Clausurar el espacio de la participación cívica y la deliberación coherente tiene efectos desastrosos sobre la formulación de políticas públicas y el bien colectivo. En el contexto del COVID‑19, los ataques autoritarios a los medios independientes, a la ciencia y a las voces de la oposición son literalmente mortales, atentan contra la salud pública y fomentan la agitación. Bajo Bolsonaro, Brasil se está convirtiendo en el nuevo epicentro de la pandemia global, y en las ciudades que lo eligieron se registran niveles de contagio mayores.
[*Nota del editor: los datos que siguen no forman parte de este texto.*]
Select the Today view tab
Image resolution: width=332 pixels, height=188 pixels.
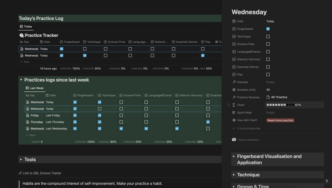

En Brasil y en otras democracias, las organizaciones de la sociedad civil y la ciudadanía ordinaria deben recuperar el espacio cívico antes de que terminen de cerrarlo. Para ello, el primer paso es generar conciencia sobre lo que están haciendo los líderes autoritarios y sus seguidores, sobre todo ahora. Lejos de justificar una suspensión de las reglas y procedimientos democráticos, es en las emergencias cuando estas instituciones son más necesarias.
Pero la reapertura del espacio cívico también exige liderazgo político. Tras haber sido totalmente incapaces de unir a los brasileños para enfrentar esta crisis, Bolsonaro y su gobierno pueden terminar siendo los primeros que caigan como resultado del coronavirus.
Miles de brasileños mueren sin necesidad por el COVID‑19, el país va camino de una grave recesión, y la deforestación de la Amazonia está llegando a niveles nunca vistos desde el 2015. Y el Supremo Tribunal Federal acaba de iniciar una investigación penal por las acusaciones de Moro respecto de la interferencia política de Bolsonaro en la policía.
Crisis como esta demandan un liderazgo concentrado y competente. Bolsonaro y otros demagogos populistas son incapaces de ofrecerlo, y cuanto más duren en el poder, más personas morirán.